Arlington House was owned by the Rowton company until they gave up the hostel business in 1982, then taken over by Camden London Borough Council, but was subsequently privatised and later given without payment to One Housing Group (OHG) by the Novas Scarman group to ensure that building works were completed.

One Housing Group issued a press release on 16 December 2009 in which they say that they would work with social enterprise partners City Dining, SPACE and Broadway. According to the press release, City Dining was proposing to provide catering for residents and staff at Arlington and training for a group of customers, with the aim of offering them permanent positions. SPACE was proposing to run an art studio and creative space for residents, and eventually to develop opportunities for creative and media training. Broadway were in discussions to deliver an employment and training service for residents, and setting up a Business Centre providing training, conference and business support facilities. In a 4 March 2010 press release OHG said that the refurbished Arlington House would be a modern building with 95 high-quality units for homeless people, 35 sub-market-rent flats, and 3,000 m^{2} of "social economy and training" space. The building was to reopen after refurbishment with government investment.

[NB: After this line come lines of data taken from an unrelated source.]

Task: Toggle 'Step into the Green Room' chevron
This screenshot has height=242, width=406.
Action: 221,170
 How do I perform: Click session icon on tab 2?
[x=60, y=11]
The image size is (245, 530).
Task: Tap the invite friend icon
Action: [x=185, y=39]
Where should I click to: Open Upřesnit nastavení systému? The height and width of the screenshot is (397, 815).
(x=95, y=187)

Arlington House was opened after completion of major rebuilding by Mayor of London Boris Johnson on 10 June 2010. In 2016 it called itself "Arlington Conference Centre, part of One Housing Group", described as "a multipurpose hub of commercial and support services", having also "95 residential rooms for homeless and vulnerable adults and 44 studio flats for low-income workers as well as the Conference Centre. Arlington also has a range of social economy partners who rent office spaces and artist studios." After reopening it was visited by several well-known people, including Tracey Emin, Iain Duncan Smith, Nick Clegg, and Charles, Prince of Wales. As of 2025 the building continued to be owned and managed by Riverside housing association, the successor of One Housing Group.

== Famous residents ==
George Orwell stayed in Arlington House and wrote about the experience in Down and Out in Paris and London, his semi-autobiographical account of living in poverty in both cities. Brendan Behan also lived in Arlington House.

== In popular culture ==
The Pogues reference Arlington House in the song "Transmetropolitan" by Shane MacGowan from their 1984 album Red Roses for Me.

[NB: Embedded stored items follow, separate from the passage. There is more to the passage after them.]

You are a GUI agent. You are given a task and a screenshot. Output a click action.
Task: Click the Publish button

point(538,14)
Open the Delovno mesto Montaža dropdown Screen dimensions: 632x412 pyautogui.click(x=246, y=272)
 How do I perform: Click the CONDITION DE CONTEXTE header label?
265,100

"Arlington House - address, no fixed abode" is the first line of the 1984 top 20 song "One Better Day" by Camden pop group Madness. The song is about homeless people, and Arlington House features in the accompanying video.

Irish-born photographer Deirdre O'Callaghan spent four years photographing the men of Arlington House for a personal photographic project, and her first book, Hide That Can, resulted. Published in 2002 by Trolley in London, it was awarded Book of the Year by both the International Centre of Photography in New York and Les Rencontres de la Photographie in Arles.

Men of Arlington is a 2011 documentary film directed by Enda Hughes that portrays the tragedies and triumphs of the emigrant Irish in London.

One Housing Group in 2022 published a history of Arlington House, Arlington and Beyond, with the proceeds of sales going to charities which support the homeless.